目标跟踪：目标跟踪则关注于在视频序列中连续跟踪已识别的目标。SORT（Simple Online and Realtime Tracking）算法因其简单性和实时性而被广泛应用于目标跟踪任务。其通过预测目标的运动轨迹并实时更新其位置，有效实现了目标的连续跟踪。结合YOLO进行检测和SORT进行跟踪，可以实现目标的连续监控和分析，确保在整个视频序列中的准确和一致的跟踪。项目我们将使用YOLOv8m（中等版本）、OpenCV和SORT进行目标检测，以确保准确性和效率，来计算通过我们视频中特定区域的车辆数量。

项目简介

本项目旨在通过结合使用YOLOv8m（一种中等复杂度的YOLO变体）、OpenCV（一个开源的计算机视觉库）和SORT算法，实现对视频中特定区域内通过的车辆数量的准确计算。这一过程不仅确保了目标检测的准确性，也提高了整个系统的效率。

1. 选择一个视频

2. 创建掩膜

为了专注于桥下的车辆，我们将利用画布创建一个掩膜。掩膜是一个二值图像，仅包含黑色（0）和白色（255）两种像素值。
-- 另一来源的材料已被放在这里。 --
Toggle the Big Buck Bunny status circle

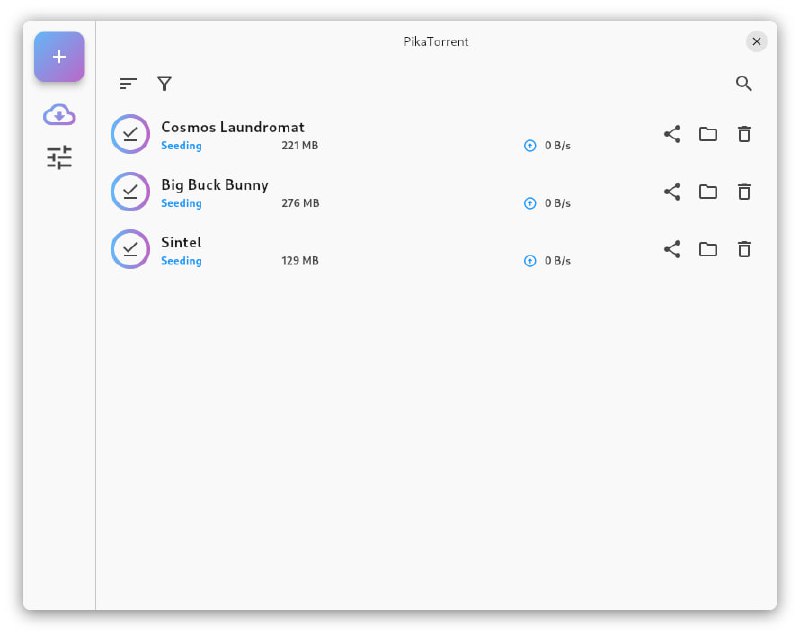point(130,192)
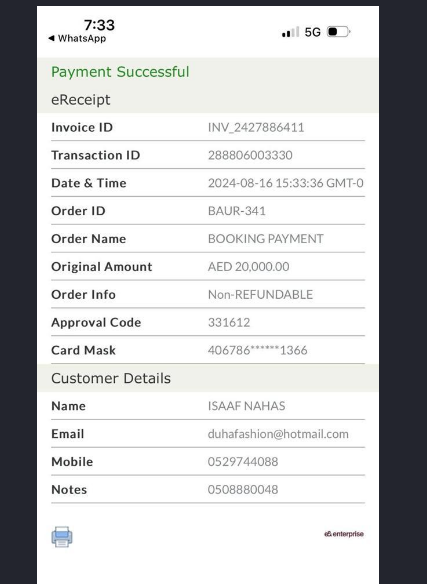The image size is (427, 584).
Task: Select order ID BAUR-341
Action: [237, 211]
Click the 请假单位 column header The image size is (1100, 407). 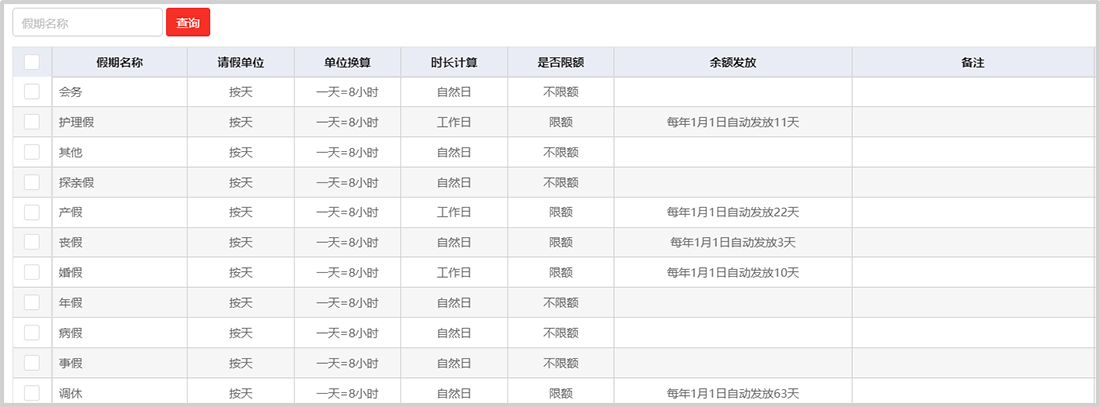point(240,62)
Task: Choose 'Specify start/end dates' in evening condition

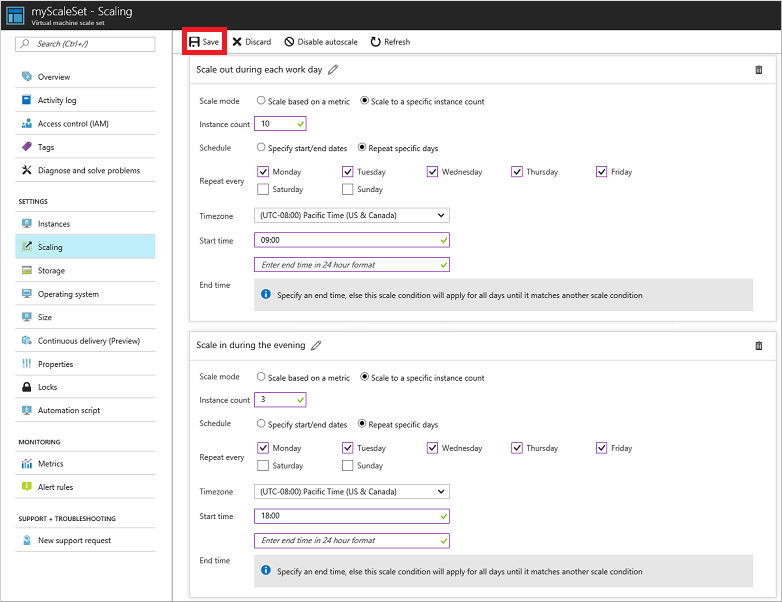Action: 262,425
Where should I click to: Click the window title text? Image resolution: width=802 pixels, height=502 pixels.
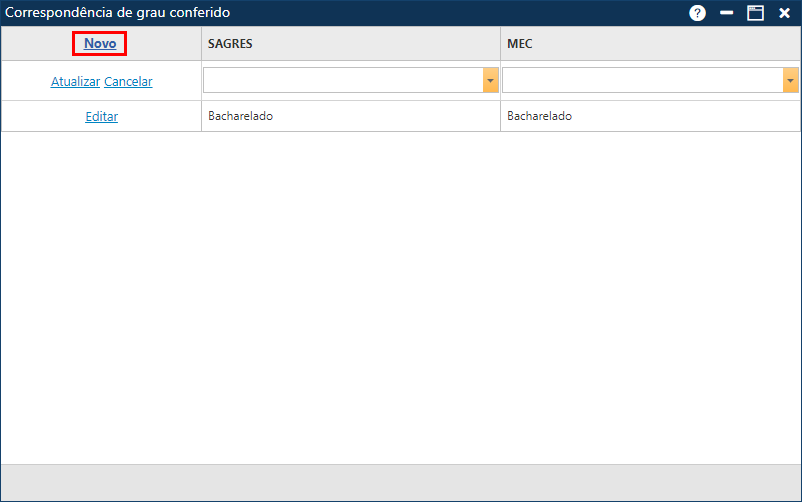118,13
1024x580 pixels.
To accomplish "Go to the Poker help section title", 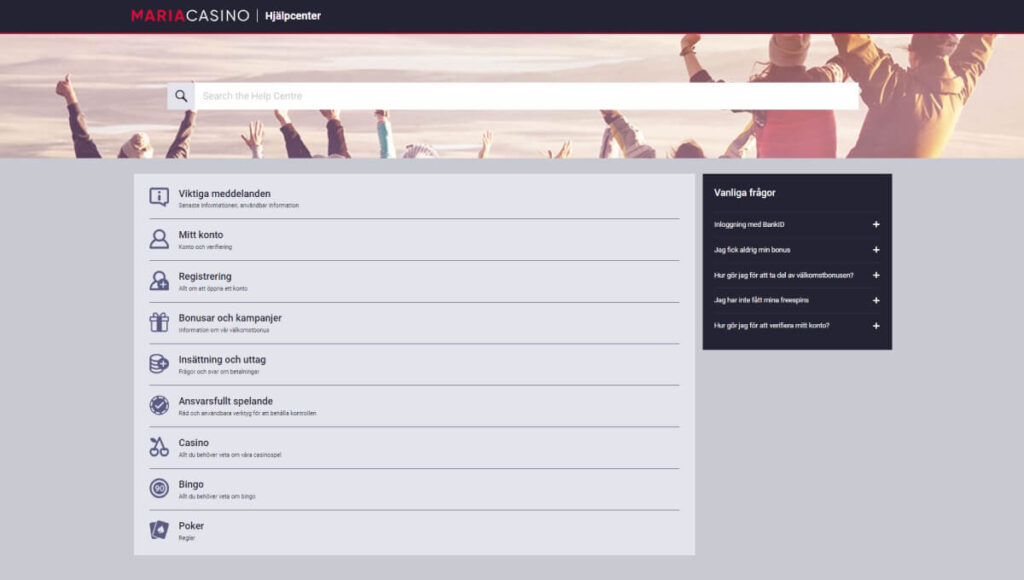I will click(191, 526).
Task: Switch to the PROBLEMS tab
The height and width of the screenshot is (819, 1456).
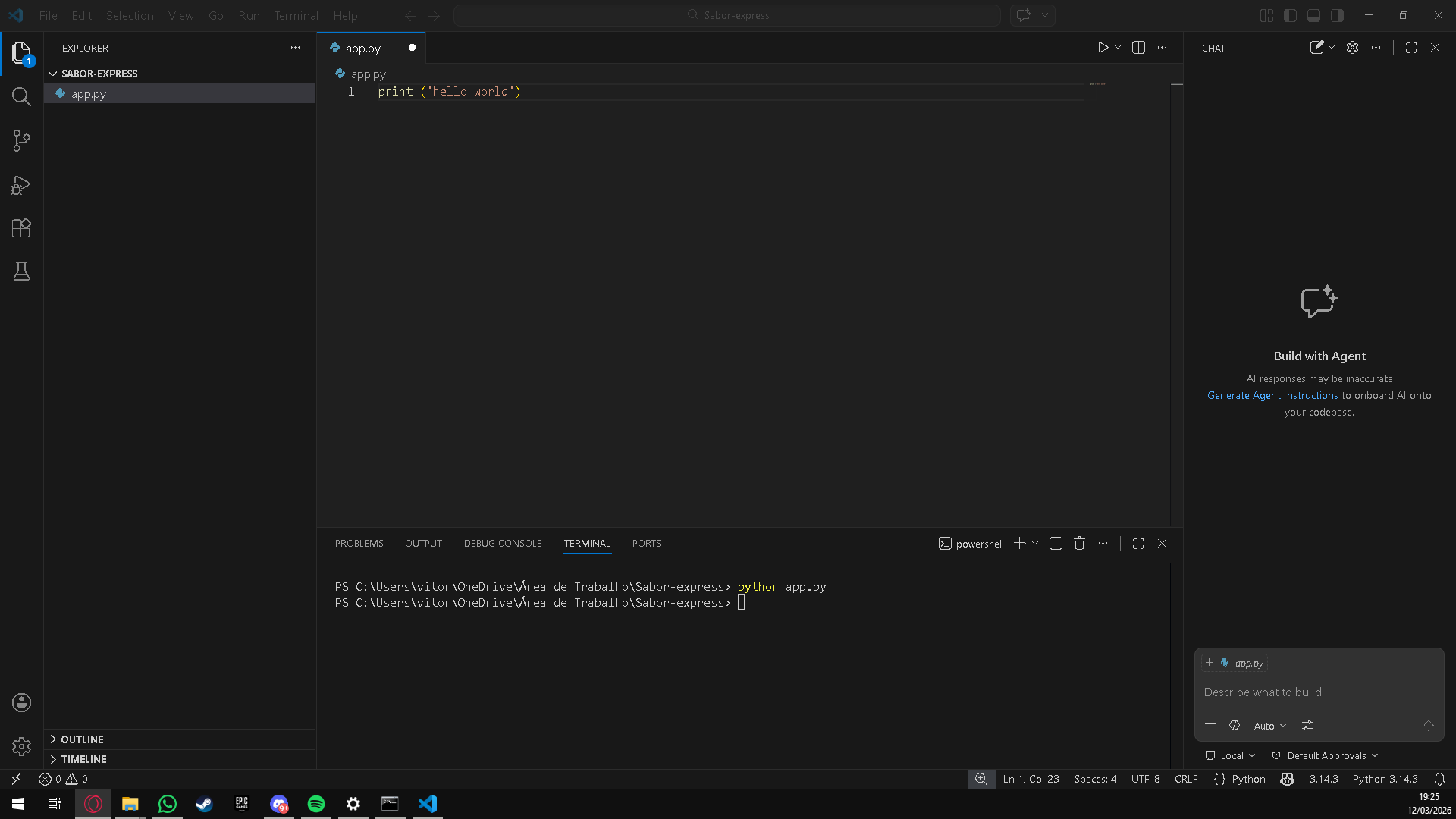Action: click(x=359, y=544)
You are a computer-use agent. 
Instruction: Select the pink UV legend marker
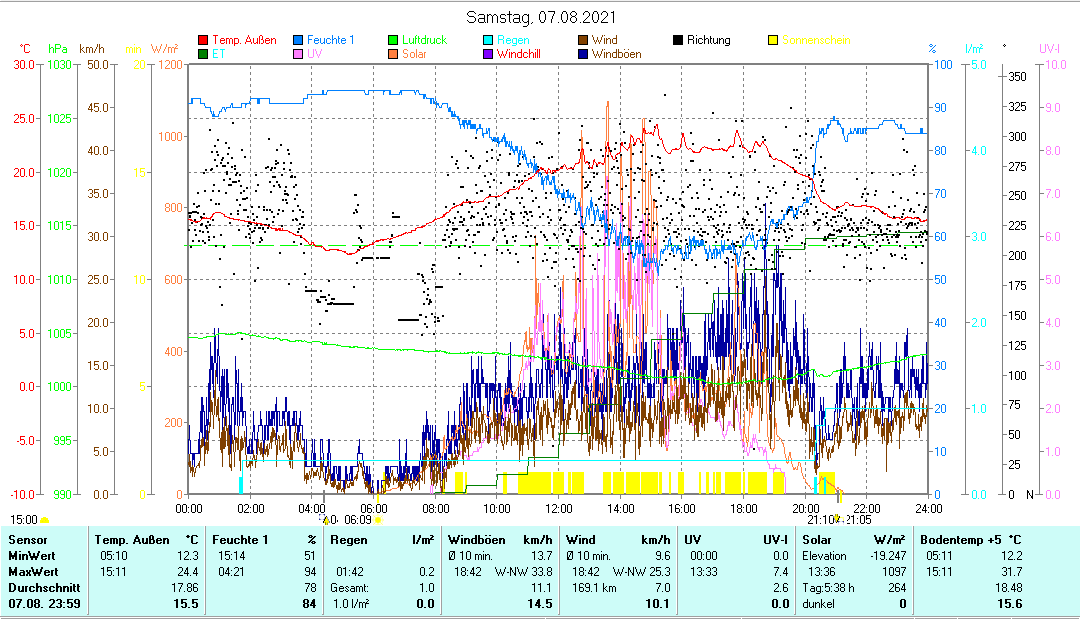pos(298,54)
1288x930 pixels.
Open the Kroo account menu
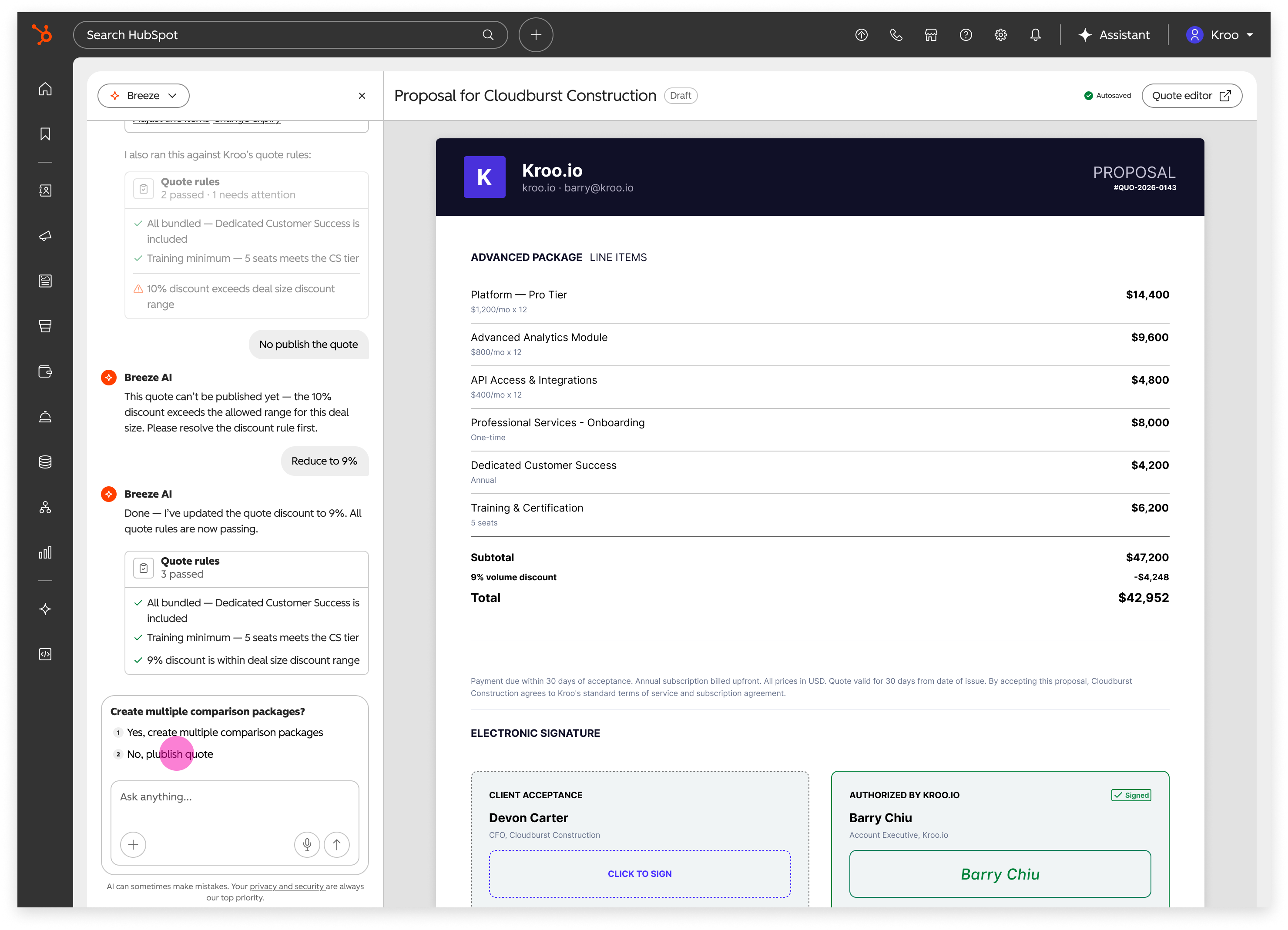[1220, 35]
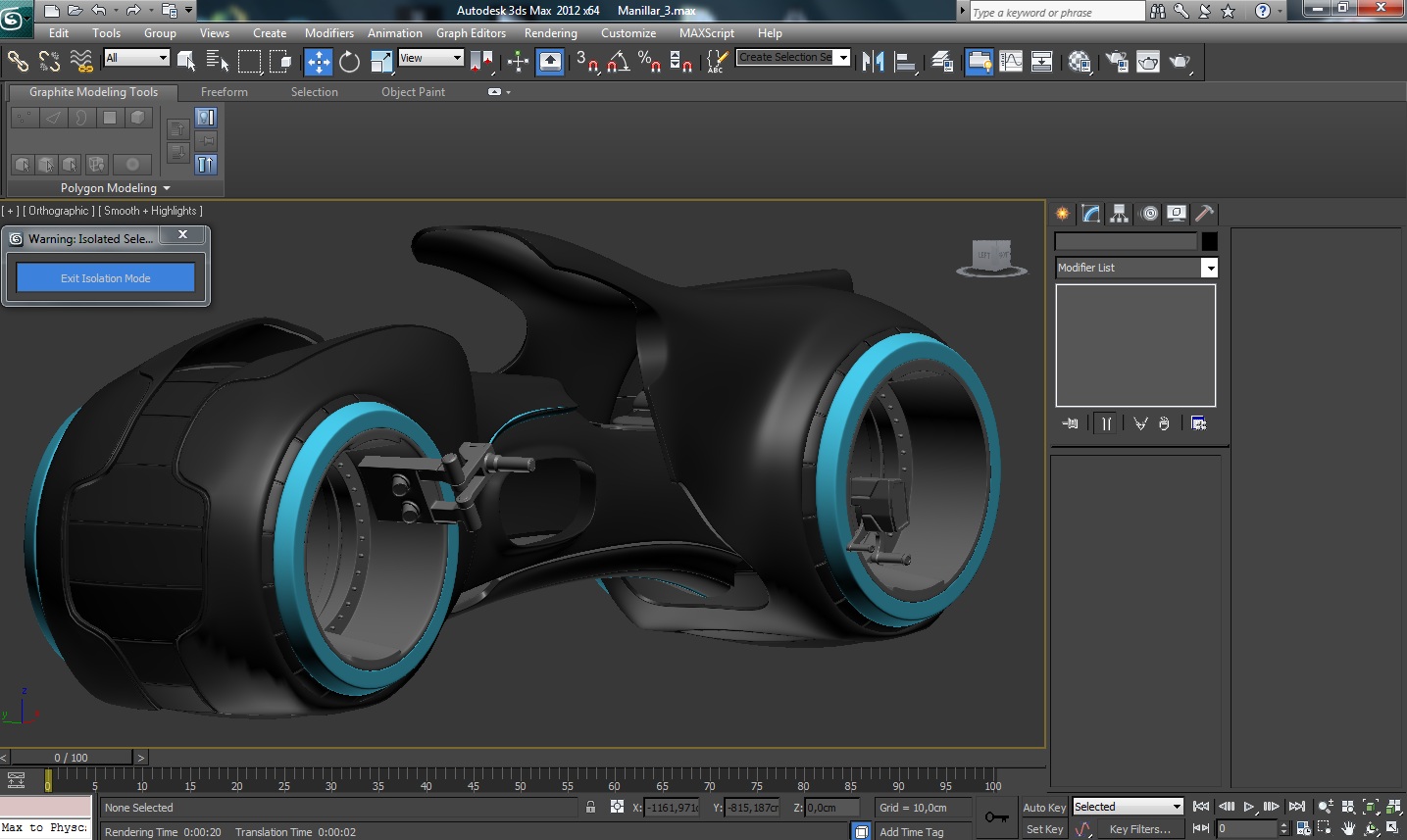Activate the Select and Rotate tool
1407x840 pixels.
pyautogui.click(x=349, y=62)
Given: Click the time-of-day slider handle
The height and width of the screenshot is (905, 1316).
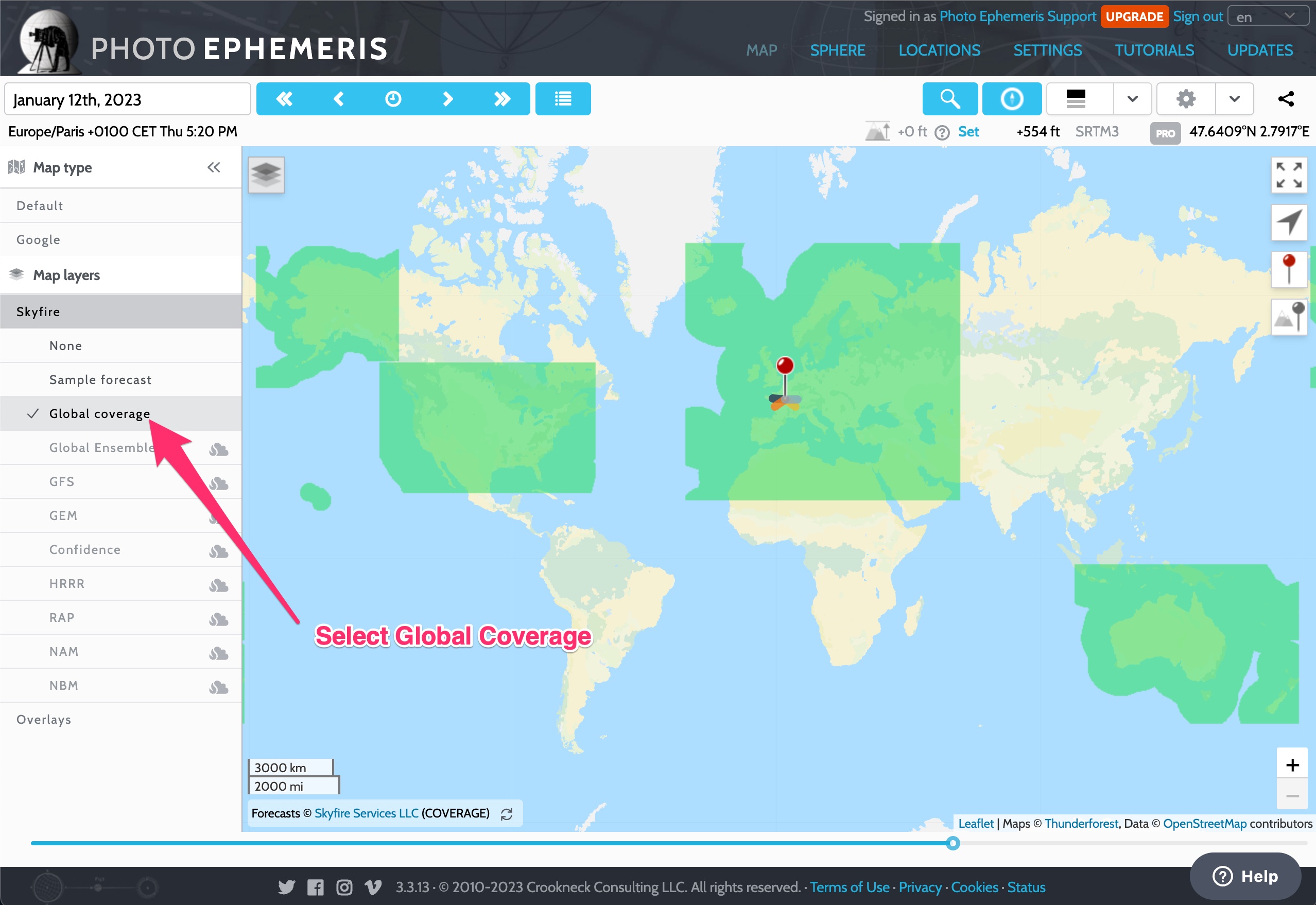Looking at the screenshot, I should (x=953, y=843).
在RGB色彩空间中，这对应于：

白色（255, 255, 255）表示感兴趣的区域，算法将在这些区域进行处理。
黑色（0, 0, 0）表示要忽略或排除在处理之外的区域。

通过按位操作将掩膜与视频结合，我们实现以下结果：

3. 定义一个区域

我们将在视频中定义两个区域：一个用于计算向下行驶的车辆数量，另一个用于计算向上行驶的车辆数量。

当在指定区域内识别到车辆时，我们将改变该区域的颜色为绿色，表示检测到车辆。

4. 构建布局

让我们使用cvzone构建计数器的布局。

5. 代码

cv2：执行图像和视频处理
cvzone：与OpenCV协同工作
numpy：处理数值运算
YOLO：应用目标检测
sort：用于跟踪检测到的目标的SORT库


import cv2
import numpy as np
from ultralytics import YOLO
import cvzone
from sort import sort

class_names = [
  'person', 'bicycle', 'car', 'motorcycle', 'airplane', 'bus', 'train', 'truck', 'boat', 'traffic light', 'fire hydrant', 'stop sign', 'parking meter', 'bench', 
  'bird', 'cat', 'dog', 'horse', 'sheep', 'cow', 'elephant', 'bear', 'zebra', 'giraffe', 'backpack', 'umbrella', 'handbag', 'tie', 'suitcase', 'frisbee', 'skis', 
  'snowboard', 'sports ball', 'kite', 'baseball bat', 'baseball glove', 'skateboard', 'surfboard', 'tennis racket', 'bottle', 'wine glass', 'cup', 'fork', 'knife', 
  'spoon', 'bowl', 'banana', 'apple', 'sandwich', 'orange', 'broccoli', 'carrot', 'hot dog', 'pizza', 'donut', 'cake', 'chair', 'couch', 'potted plant', 'bed', 
  'dining table', 'toilet', 'tv', 'laptop', 'mouse', 'remote', 'keyboard', 'cell phone', 'microwave', 'oven', 'toaster', 'sink', 'refrigerator', 'book', 'clock', 
  'vase', 'scissors', 'teddy bear', 'hair drier', 'toothbrush'
]

class_names_goal = ['car']

model = YOLO('yolov8m.pt')
tracker = sort.Sort(max_age=20) 

mask = cv2.imread('mask.png') 

video = cv2.VideoCapture('traffic.mp4')

width = 1280
height = 720

line_left_road_x1 = 256
line_left_road_x2 = 500
line_left_road_y = 472

line_right_road_x1 = 672
line_right_road_x2 = 904
line_right_road_y = 472

vehicle_left_road_id_count = []
vehicle_right_road_id_count = []

while True:
  success, frame = video.read()

  if not success:
    break

  frame = cv2.resize(frame, (width, height))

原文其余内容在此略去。